> **Task statement**
Look through the entries below and count the lines with "fourth" in them; the reply is the number alone.
[Dataset extract Boundary: Start]
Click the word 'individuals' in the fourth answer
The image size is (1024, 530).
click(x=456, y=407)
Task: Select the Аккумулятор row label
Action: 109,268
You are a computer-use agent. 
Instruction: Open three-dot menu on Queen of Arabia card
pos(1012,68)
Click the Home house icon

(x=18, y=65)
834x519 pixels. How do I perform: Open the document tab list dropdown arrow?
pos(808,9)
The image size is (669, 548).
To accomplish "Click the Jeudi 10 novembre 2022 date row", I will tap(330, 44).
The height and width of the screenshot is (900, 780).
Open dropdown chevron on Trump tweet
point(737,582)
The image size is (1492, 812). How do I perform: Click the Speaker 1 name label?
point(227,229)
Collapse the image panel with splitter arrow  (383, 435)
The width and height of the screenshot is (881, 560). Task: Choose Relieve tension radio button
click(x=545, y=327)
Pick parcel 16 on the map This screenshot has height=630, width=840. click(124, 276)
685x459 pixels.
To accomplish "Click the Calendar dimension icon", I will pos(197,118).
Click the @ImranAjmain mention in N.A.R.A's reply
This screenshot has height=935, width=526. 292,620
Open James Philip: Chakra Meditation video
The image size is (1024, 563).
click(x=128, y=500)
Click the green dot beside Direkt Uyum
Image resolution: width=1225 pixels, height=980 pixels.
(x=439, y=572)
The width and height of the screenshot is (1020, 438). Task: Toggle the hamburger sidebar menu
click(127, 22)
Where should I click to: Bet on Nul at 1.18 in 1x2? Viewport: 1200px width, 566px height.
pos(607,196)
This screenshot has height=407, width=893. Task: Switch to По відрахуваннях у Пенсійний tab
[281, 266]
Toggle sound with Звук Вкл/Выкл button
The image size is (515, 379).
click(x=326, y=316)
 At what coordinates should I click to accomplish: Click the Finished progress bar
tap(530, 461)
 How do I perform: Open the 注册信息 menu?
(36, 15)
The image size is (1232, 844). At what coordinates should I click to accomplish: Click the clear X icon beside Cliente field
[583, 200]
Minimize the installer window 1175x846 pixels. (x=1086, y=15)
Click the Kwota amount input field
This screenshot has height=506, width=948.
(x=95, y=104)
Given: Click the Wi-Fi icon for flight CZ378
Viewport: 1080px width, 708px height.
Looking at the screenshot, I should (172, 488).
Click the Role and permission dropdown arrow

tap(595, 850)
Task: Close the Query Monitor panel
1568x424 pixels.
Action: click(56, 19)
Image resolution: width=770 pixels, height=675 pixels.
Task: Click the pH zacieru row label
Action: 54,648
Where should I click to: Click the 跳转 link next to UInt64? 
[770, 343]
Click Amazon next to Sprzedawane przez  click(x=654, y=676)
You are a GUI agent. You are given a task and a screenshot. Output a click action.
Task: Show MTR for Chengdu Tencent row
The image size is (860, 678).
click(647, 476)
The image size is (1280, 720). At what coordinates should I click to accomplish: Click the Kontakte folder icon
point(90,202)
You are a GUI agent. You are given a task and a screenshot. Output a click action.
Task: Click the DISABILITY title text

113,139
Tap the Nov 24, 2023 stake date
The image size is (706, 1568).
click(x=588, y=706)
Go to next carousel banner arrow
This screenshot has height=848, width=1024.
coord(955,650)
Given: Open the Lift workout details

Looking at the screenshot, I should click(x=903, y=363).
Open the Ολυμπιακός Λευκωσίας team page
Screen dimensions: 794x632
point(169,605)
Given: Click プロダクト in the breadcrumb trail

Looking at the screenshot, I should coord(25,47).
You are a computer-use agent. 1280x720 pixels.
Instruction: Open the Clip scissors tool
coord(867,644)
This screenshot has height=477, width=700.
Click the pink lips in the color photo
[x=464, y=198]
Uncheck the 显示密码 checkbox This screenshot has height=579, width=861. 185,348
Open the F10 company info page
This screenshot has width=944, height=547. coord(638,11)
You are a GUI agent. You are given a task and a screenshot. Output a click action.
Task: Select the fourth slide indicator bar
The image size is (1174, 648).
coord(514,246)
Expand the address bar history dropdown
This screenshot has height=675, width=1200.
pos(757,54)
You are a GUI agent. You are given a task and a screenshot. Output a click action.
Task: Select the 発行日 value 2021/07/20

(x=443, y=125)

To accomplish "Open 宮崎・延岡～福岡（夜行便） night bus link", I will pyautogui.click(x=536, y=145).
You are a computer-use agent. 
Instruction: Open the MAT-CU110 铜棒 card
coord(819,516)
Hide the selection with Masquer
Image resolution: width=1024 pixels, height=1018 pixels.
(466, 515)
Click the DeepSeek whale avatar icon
[Dataset extract Boundary: End]
> **Expected output**
2